• _Passage shown_
####################
Summing up 2014 – Books
Sunday, 11 January 2015I’ve run through my favourite theatre, films and hotels of 2014. Here are some of the book favourites:
Travel Books – I met William Blacker while I was in Transylvania last year, so reading Along the Enchanted Way, his colourful account of his love affair with Romania (and a couple of Romanians) was certainly appropriate. Laura Jean McKay’s Holiday in Cambodia isn’t much of a holiday, it’s a collection of often rather dark tales about the often troubled country, stretching from the French colonial period through the Khmer Rouge era right up to today’s backpackers and aid workers.
Politics & History – Iron Curtain – The Crushing of Eastern Europe by Anne Applebaum topped the list, a good book to read on the 25th anniversary of the wall coming down and the Iron Curtain finally rusting away.
####################
• _Supplied information_
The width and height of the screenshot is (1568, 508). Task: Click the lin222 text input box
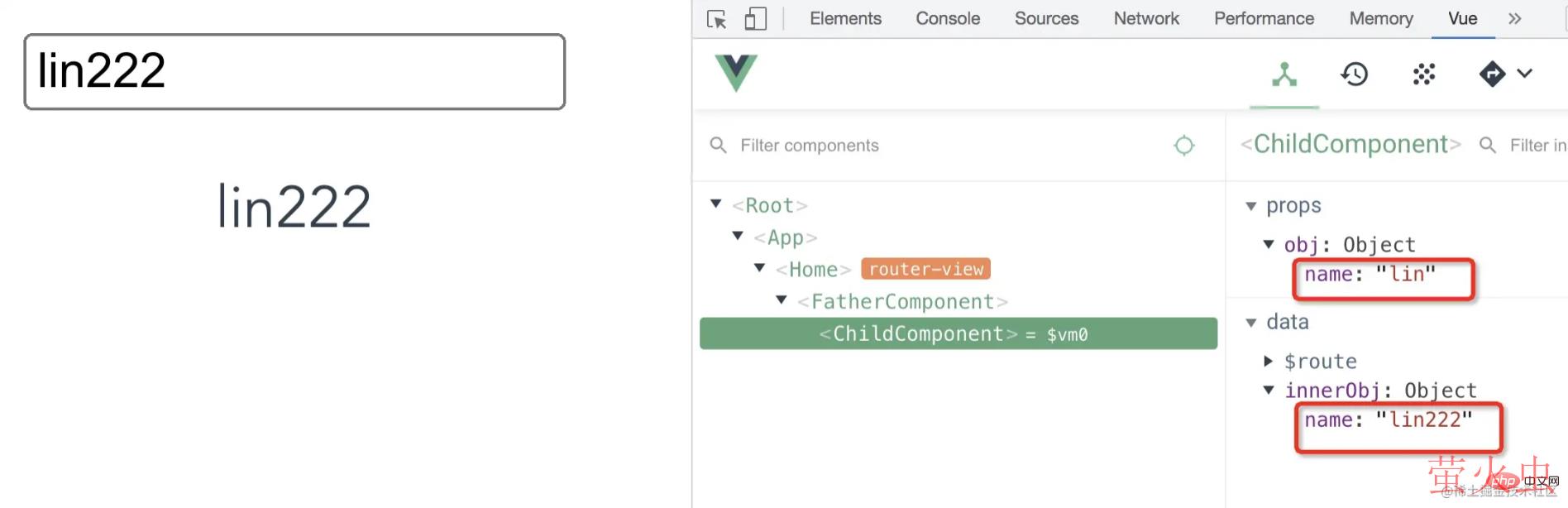pyautogui.click(x=294, y=72)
####################
• _What to work on_
(a) Summarize the 2014 books roundup in two sentences.
(b) Answer these questions from the 2014 books roundup, marking each answer as its question is marked.
(i) Where did the writer meet William Blacker?
(ii) From which period to which does Holiday in Cambodia stretch?
(iii) Which anniversary does the writer mention in connection with the Applebaum book?
(c) Reproduce a portion of the 2014 books roundup precisely: begin at the words "Summing up 2014" and stop after "finally rusting away.".

• _Problem solutions_
(a) Having already covered favorite theater, films and hotels of 2014, the writer now lists favorite books of that year, beginning with two travel titles: William Blacker's Along the Enchanted Way, a colorful account of his love affair with Romania, and Laura Jean McKay's Holiday in Cambodia, a collection of often dark tales about that troubled country. Under politics and history, Anne Applebaum's Iron Curtain – The Crushing of Eastern Europe topped the list, which the writer considers a good book for the 25th anniversary of the wall coming down.

(b)
(i) In Transylvania, the previous year.
(ii) From the French colonial period, through the Khmer Rouge era, up to today's backpackers and aid workers.
(iii) The 25th anniversary of the wall coming down.

(c)
Summing up 2014 – Books
Sunday, 11 January 2015I’ve run through my favourite theatre, films and hotels of 2014. Here are some of the book favourites:
Travel Books – I met William Blacker while I was in Transylvania last year, so reading Along the Enchanted Way, his colourful account of his love affair with Romania (and a couple of Romanians) was certainly appropriate. Laura Jean McKay’s Holiday in Cambodia isn’t much of a holiday, it’s a collection of often rather dark tales about the often troubled country, stretching from the French colonial period through the Khmer Rouge era right up to today’s backpackers and aid workers.
Politics & History – Iron Curtain – The Crushing of Eastern Europe by Anne Applebaum topped the list, a good book to read on the 25th anniversary of the wall coming down and the Iron Curtain finally rusting away.